TDCS Simulation Research In Consideration Of The Anisotropy Of The White Matter

Transcranial direct current stimulation(tDCS) is a noninvasive stimulation technique, which current or voltage is delivered at human's brain, leading to the electrical field pass through the whole head that could be a treatment for neurological and psychiatric disorders. In consideration of safety and reliability, scientists and clinicians used to apply the finite element methods to simulate the tDCS process, which could provide more accurate results in consideration of the complex geometry and boundary conditions. The influence of anisotropy in the White Matter(WM) is not well understood, so the goal of this thesis is to investigate insight into the effect of anisotropy of WM conductivity on the electric field distribution.To ensure the simulation more effective and easier, the head model was built based on the standard three layer sphere model, which was positioned in MNI space to facilitate the interpretation of spatial coordinates.

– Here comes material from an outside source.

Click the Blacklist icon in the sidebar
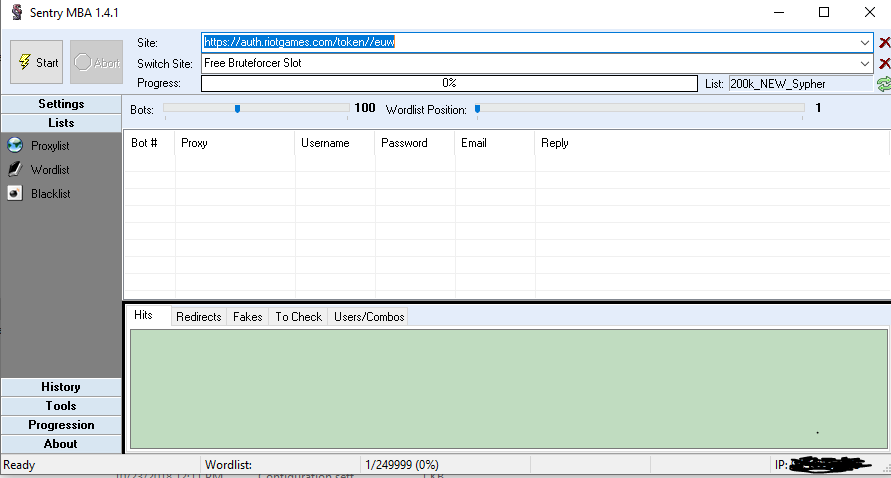Screen dimensions: 891x478 [x=14, y=193]
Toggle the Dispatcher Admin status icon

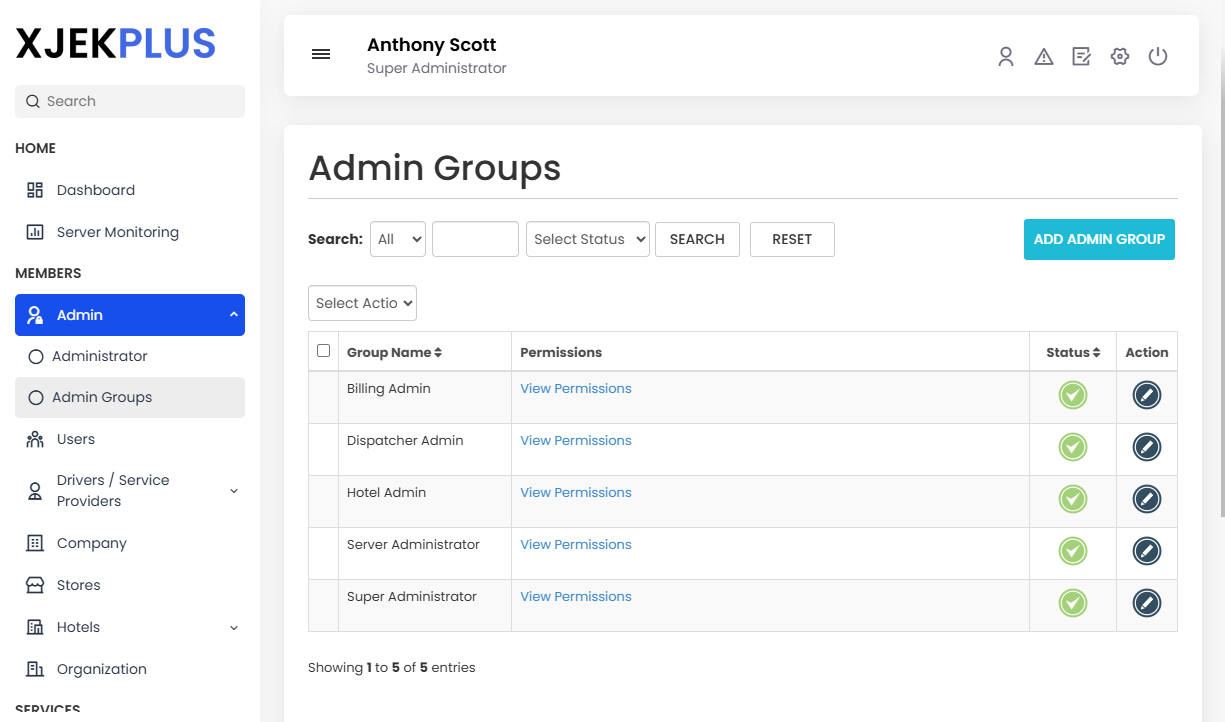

In previous studies, the WM conductivity was assigned constant value. To get a more accurate simulation, this thesis presented a method which could reflect the character of the anisotropic conductivity of WM by dividing the third layer of the spherical model based on the volume constraint model. The contour plot results showed that the electric field distribution in one anisotropic model was similar to some parameters used by some foreign researchers. Then the electric field and current density at the key point were calculated, the results were in accordance with the former researches on the isotropic model, and the calculations of the anisotropic model would provide a reference for practical application.To further investigate the WM anisotropic conductivity, the third layer was divided into three parts representing cerebrospinal fluid, gray matter and WM, and a cylindrical neural fiber tract was built to reflect the anisotropy of the WM. Finally, the electric field contour plots and path graphs which could clearly reflect the variation of the electric field were given. Some variations which can't be easily found in contour plots would be found on the path graphs. In the central region of neural fiber area, the electric field presented peak at the second path and trough at the third path in the anisotropic models, while it presented gradual step-down trend in the isotropic model. The results have fully reflected the characteristic of the anisotropy of the WM, achieving the aim of this study.